Роль Ромкиной бабушки играет Т. Пельтцер. В прежних фильмах Фрэза — «Приключения желтого чемоданчика», «Чудак из пятого «В», «Это мы не проходили» — актриса создала образы интеллигентных, веселых и мудрых старушек, любящих и понимающих детей, образы, согретые сердечной добротой и душевной симпатией. Ее героиня в «Вам и не снилось…», сыгранная в манере совершенно иной — остросатирической, — это не просто самодурка, черпающая жизненную энергию в сознании собственной непогрешимости и превосходства; она получает еще и эгоистическое наслаждение от своей моральной власти над другими, от того «мастерства», с каким ей удается обмануть доверчивого и доброго внука якобы во имя соблюдения нравственных принципов. Глядя на нее, становится страшно оттого, что судьбы иных детей могут находиться в руках таких вот духовно слепых, лишенных любви к человеку людей, готовых растоптать человеческое достоинство во имя фанатичного следования ханжеским установкам и правилам жизни.
Чувство ненависти, которое вызывает бабушка, могла бы вызвать и Вера с ее давящей, эгоистичной любовью к сыну, обманом, всю безнравственность и жестокость которого она, кажется, даже не способна осознать до конца, если бы роль не была сыграна актрисой, творческой индивидуальности которой в высшей степени свойствен юмор. Роль Веры Л. Федосеева-Шукшина играет свободно и легко, пользуясь красками комедийно-бытовыми и сатирическими. Ее Вера, которую актриса, осуждая, понимает, — живой, неоднозначный характер. И потому, испытывая к ней глубокую неприязнь, ее все-таки жалеешь.

ПРЕДОСТАВЛЕННЫЕ МАТЕРИАЛЫ:
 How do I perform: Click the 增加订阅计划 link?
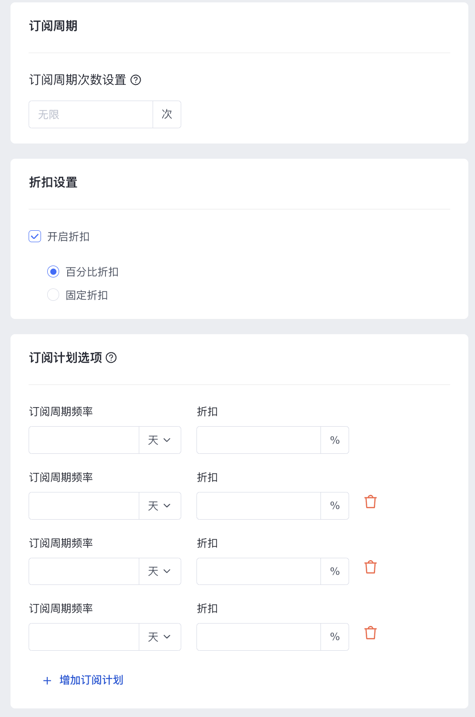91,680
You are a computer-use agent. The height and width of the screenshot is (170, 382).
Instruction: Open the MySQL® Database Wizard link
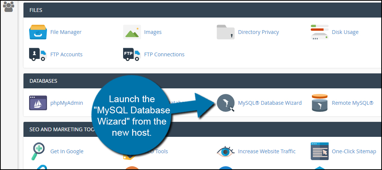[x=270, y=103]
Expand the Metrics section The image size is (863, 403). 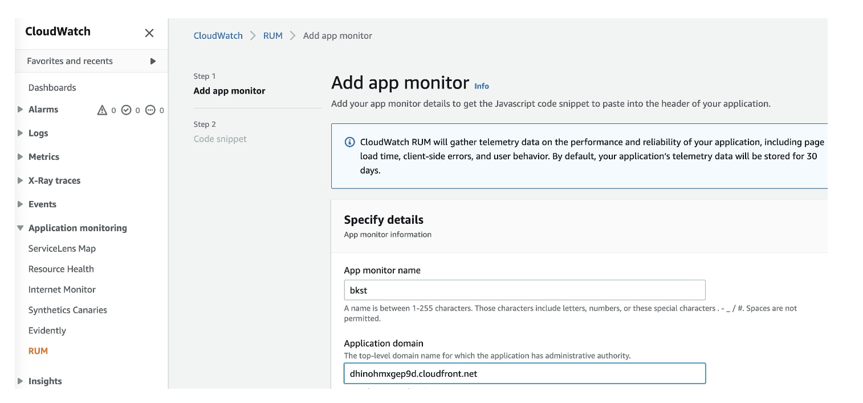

ЗАДАНИЕ:
Переведите на английский язык предложение из исходного текста: «Роль Веры Л. Федосеева-Шукшина играет свободно и легко, пользуясь красками комедийно-бытовыми и сатирическими». Материалы приведены отдельно и к исходному тексту не относятся.

РЕЗУЛЬТАТ:
L. Fedoseyeva-Shukshina plays the role of Vera freely and lightly, drawing on the colors of everyday comedy and satire.